(Texte source)
>>>

Jesus Christ Allin, né le 29 août 1956, sous une mauvaise étoile, dans le New Hampshire, avait son destin écrit dans son nom de baptême : marginal, hors-sujet, et malheureux. Son père, suite à une vision, soutien mordicus que son fils sera le prochain messie. Merle, son grand fère (qui n’a pas encore adopté son look à la Adolph Hitler), n’arrive pas bien à prononcer son prénom. Il l’appelle « Jiji », et c’est ce sobriquet qui passera à la postérité : GG.

La petite famille vit dans une cabane sans eau et sans électricité dans la foret, dirigé d’une main de fer par le patriarche, qui, comme on l’a vu plus haut, est un siphonné fanatique, un obsédé du suicide, allergique au plaisir. Il ne faudra pas attendre longtemps avant que la mère ne demande le divorce, et s’enfuie avec ses enfants. A l’école, GG est considéré comme un attardé. Il fait plein de bêtises, vole, cambriole, vend de la drogue, fait de la musique, il joue de la batterie. Tout le monde le déteste. Ça tombe bien, lui déteste tout le monde. Influencé par la british invasion, c’est surtout Alice Cooper qui le marquera de son empreinte. Sa scolarité finie en 1975, il consacrera tout le reste de son existence à la pratique du rock’n roll, qui pour l’heure ne s’appelle pas encore punk. Il chante dans un groupe nommé the Jabbers, mais devient progressivement de plus en plus fou et incontrôlable. Le groupe se sépare. Des lors, il passe de formations en formations, les Cedar Streets Sluts, les Scumfucs, les Texas Nazis. C’est le début de la fin des années quatre-vingt. Il est accro à l’héro, à l’alcool, et à tous ce qui défonce. En 1985 à Peoria, Illinois, pendant un concert, il fait caca sur scène. Pour lui, qui se considère comme « le dernier authentique rock’n roller », c’est tout à fait logique. La musique rock personnifie le danger, la réaction face à l’autorité, et la rébellion sous toute ses formes, en clair, elle n’a rien à voir avec de la soupasse familiale. Les shows se transforment en confrontations, où les dégâts sont considérables. Il tape sur le public, sur lui même, vomit, chie, se branle, se saigne, comme s’il essayait désespérément de réveiller un géant endormi. Évidemment, la police l’arrête tout le temps. Lui s’en fiche, préférant annoncer son suicide prochain sur scène, qui n’arrivera jamais. Il meurt d’une bête overdose en juin 1993. Kurt Cobain, un autre excédé de l’Occident, ne s’est pas encore fait exploser le râble, mais ça ne va pas tarder.

<<<

(Exercices à réaliser)
1. Relevez, dans le texte sur GG Allin, tous les groupes dans lesquels il a joué.
2. Résumez le texte sur GG Allin en deux phrases.
3. Poursuivez le texte sur GG Allin à partir de sa dernière phrase.

(Données fournies)

>>>

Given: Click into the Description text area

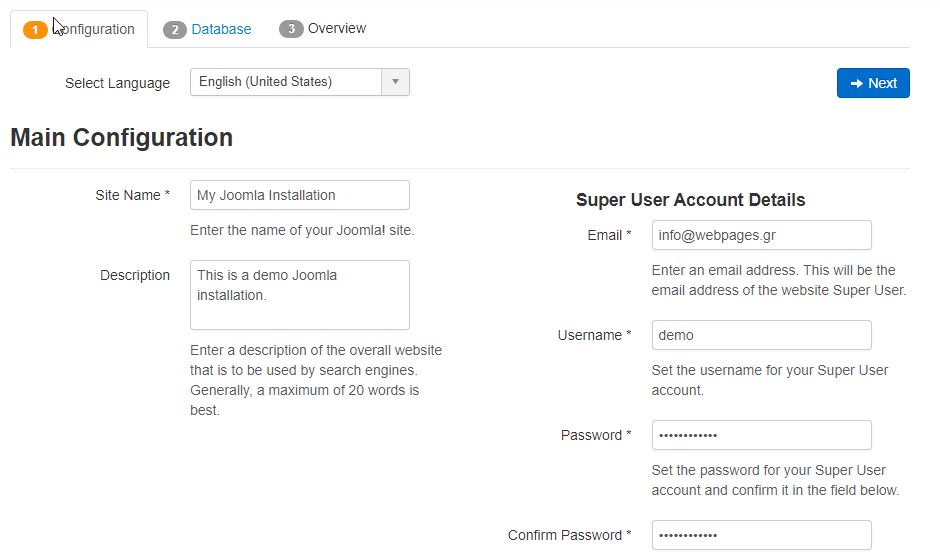Looking at the screenshot, I should tap(300, 295).
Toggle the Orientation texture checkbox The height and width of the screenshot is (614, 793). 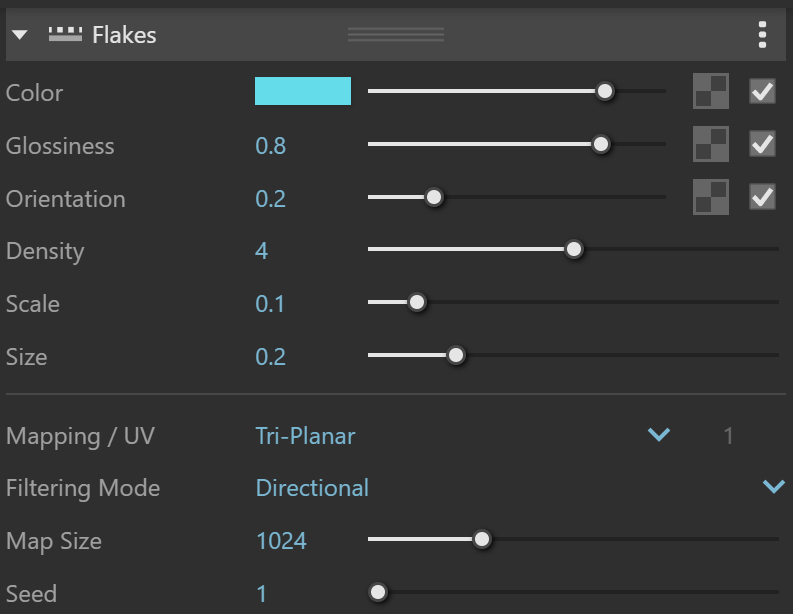click(x=762, y=197)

<<<

(Corrigés des exercices)
1. the Jabbers, les Cedar Streets Sluts, les Scumfucs, les Texas Nazis

2. Né en 1956 dans le New Hampshire, Jesus Christ Allin, surnommé GG, grandit dans une cabane en forêt sous l'autorité d'un père fanatique, puis se consacre au rock'n roll après sa scolarité en passant d'un groupe à l'autre. Ses concerts violents et provocateurs lui valent d'être arrêté sans cesse par la police, et il meurt d'une overdose en juin 1993.

3.
GG aura passé sa vie comme un rhinocéros. Ses journées étaient celles d’un chien. Il se sera employé, en attendant qu’on le suive, à faire de son existence un long suicide, à coup de drogues, de bagarres et de scarifications. Aujourd’hui, c’est une curiosité pour spécialistes, ceux qui se masturbent sur des choses sur lesquelles ils auraient craché avec un autre orifice s’ils les avaient vu pour de vrai. C’est l’avantage qu’ils en retirent, ces voyants en retard. Ils passent pour des pointus.

Alors d’accord, on peut dire qu’il n’avait pas une façon très subtile de nier la société. GG était probablement un bourrin crétin sans culture, comme 80% de la population occidentale moderne, mais ce n’est pas beau de se moquer de son reflet. Désormais ses chansons ont une étrange résonance.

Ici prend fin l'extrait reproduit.